This, however, does not in anyway reduce the significance of his poems, which are excellent poetic manifestations of the themes through their use of imagery. The Preludes, which is under reference here, acutely describes the metaphysical emptiness of men in modern metropolis. Eliot presents some images, the inner message is left to the reader to discover. The poet maintains an apparent detachment from the objects he describes. That modern life is devoid of spiritual values is emphasized by creating a sense of isolation and loneliness. The steaming cab horse in a wintry evening is the symbol of this loneliness. The squalor of modern life is emphasized through pieces of newspapers, saw-dust and stale smell of beer in Preludes I & II. In Prelude III, the most accepted interpretation of \"you\" is that of a prostitute though the \"you\" here can also be take as the collective consciousness if we accept dedoublement. Her way of life is diseased, bloodless and as such yellow soles. Hands refer to evocation or profession, which in her case is dirty or soiled. The sparrows are the symbols of abnormal sensuality. Her vision about the \"street\" is limited; the reflections are distorted. She met only the lustful persons during the night, so she has a negative view about them.
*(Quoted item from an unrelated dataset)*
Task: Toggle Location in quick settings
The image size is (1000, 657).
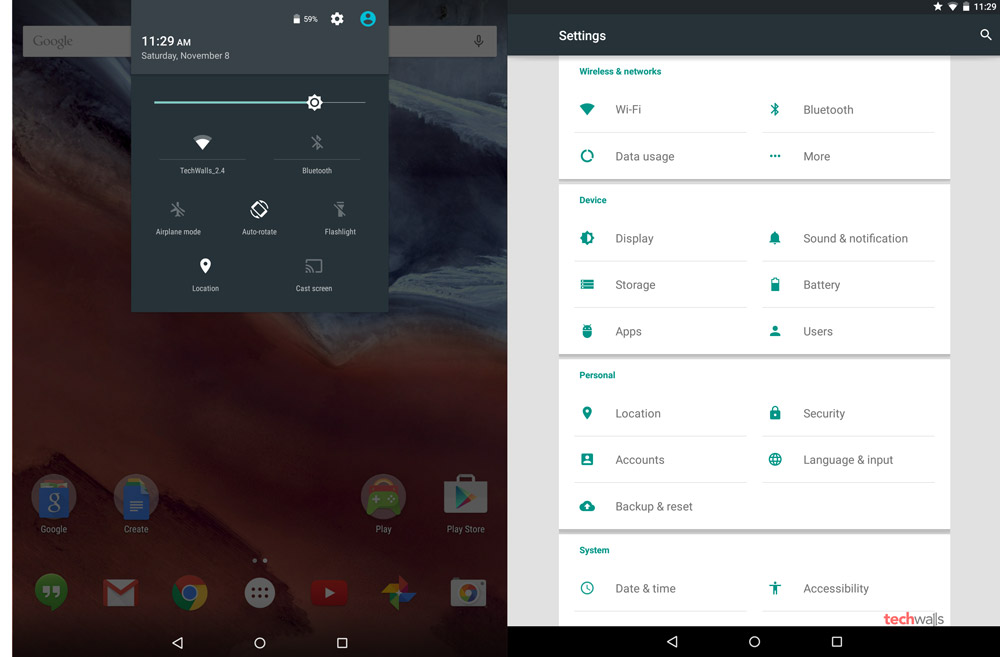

Those in the street hardly know what she thinks of them - they have no time to cast a symapthetic look at her cruel life because they are running after their own materialistic ambitions. Further, all of them are not passionate or sensuous or lustful - so, they cannot also imagine what she thinks of them. The spiritual limitation of modern man is further elaborated in Prelude IV where the vision is limited - it cannot even see the sky - the sight is blocked by sky-scrappers (city-blocks). The conscience is dark, but it hardly bothers modern man who are happy to have their material comforts fulfilled. It is a bestial life - happy at having a good meal, smoking cigar etc. \"Wipe your hand across your mouth\" brings to my mind the image of a cat wiping its mouth with frong leg after a good meal. Devoid of spiritualism men have been reduced to mere animal existence. Because of his Catholic termperament, Eliot could feel the inadequacy of such human life. He gives a picture of this vacant life through multiple imagery drawn from the contemporary life.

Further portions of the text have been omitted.